EITB-Digitalchefin Oihane Mateos stirbt mit 45 Jahren
Die baskische Journalistin arbeitete zunächst in Radio und Fernsehen und leitete seit 2022 den digitalen Nachrichtenbereich sowie den Aufbau des Dienstes Orain.
Die baskische Journalistin Oihane Mateos ist am 8. August im Alter von 45 Jahren gestorben. Mateos leitete bei EITB den digitalen Nachrichtenbereich und war für den Dienst Orain verantwortlich. EITB bestätigte den Tod in einer eigenen Mitteilung; eine Todesursache wurde darin nicht genannt.
Mateos stammte aus Ibarra und verbrachte ihr Berufsleben eng verbunden mit EITB. Sie begann als Praktikantin bei Euskadi Irratia. Später arbeitete sie in mehreren Sendungen von Euskal Telebista, war Redakteurin und Moderatorin der Nachrichtensendungen „Gaur Egun“ und „Teleberri“ und leitete auf ETB2 die Sendung „De Boca en Boca“.
Damit kannte sie das klassische Rundfunkgeschäft aus verschiedenen Perspektiven, bevor sie eine Aufgabe übernahm, die für öffentlich-rechtliche und regionale Medien in ganz Europa zentral geworden ist. 2022 wurde Mateos zur Leiterin der digitalen Nachrichten ernannt. In dieser Funktion verantwortete sie die Informationsangebote von EITB im Web und in sozialen Netzwerken.
Nach Angaben von EITB investierte sie viel Arbeit in die Umgestaltung der Redaktion. Der digitale Nachrichtendienst Orain begann seinen Aufbau unter ihrer Leitung, und Mateos blieb bis zu ihrem Tod dafür verantwortlich.
Ein sichtbarer Schritt dieser Strategie war im Dezember 2023 der Start von WhatsApp Orain auf Baskisch. EITB beschrieb das Angebot als unmittelbar, selektiv und stark audiovisuell. Es sollte auf mobilen Geräten funktionieren und besonders Menschen unter 30 Jahren erreichen.
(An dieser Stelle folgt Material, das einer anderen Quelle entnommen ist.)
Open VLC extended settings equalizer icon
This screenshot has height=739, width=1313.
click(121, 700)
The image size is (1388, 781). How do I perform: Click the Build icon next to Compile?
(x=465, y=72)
Mateos präsentierte den Dienst damals gemeinsam mit weiteren Verantwortlichen aus dem Nachrichtenbereich.
Im Juni 2024 erhielt Orain Berriak einen Platinum Customer Experience Award als bestes IT-Projekt in der öffentlichen Verwaltung. Mateos nahm die Auszeichnung zusammen mit EITB-Systemdirektor Iñaki Regidor entgegen.
Ein Jahr später folgte mit der Orain-Plattform die nächste Ausbaustufe. Die Plattform bündelte Nachrichten auf Baskisch und Spanisch, Videos, Fotos, Livestreams, Benachrichtigungen und vertikale Kurzformate. Bei der Vorstellung erklärte EITB, seine digitale Community habe inzwischen mehr als vier Millionen Nutzer. Mateos war auch bei diesem Start als Leiterin der digitalen Nachrichten beteiligt.
Für ein deutsches Publikum ist ihre Laufbahn auch deshalb interessant, weil sie einen europäischen Medienwandel im Kleinen zeigt. Traditionelle Rundfunkhäuser müssen ihre journalistischen Standards bewahren und gleichzeitig dort präsent sein, wo jüngere Nutzer Nachrichten tatsächlich konsumieren: auf Smartphones, in sozialen Netzwerken und in Messengern.
Mateos durchlief diese Veränderung nicht von außen. Sie begann im Radio, wurde Fernsehjournalistin und wechselte später in eine Führungsrolle, in der sie die digitale Verbreitung des Nachrichtenangebots mitgestaltete.
EITB erinnerte in seinem Nachruf an ihren Einsatz für die Transformation der Redaktion und an ihre enge Verbindung zum Haus. Über die Umstände ihres Todes machte die Organisation keine weiteren Angaben.
Mit 45 Jahren endet damit eine noch aktive Karriere. Sichtbar bleibt vor allem Orain: ein digitales Angebot, das zeigt, wie EITB seine Nachrichten über klassische Sendungen hinaus in neue Formate und zu neuen Zielgruppen gebracht hat.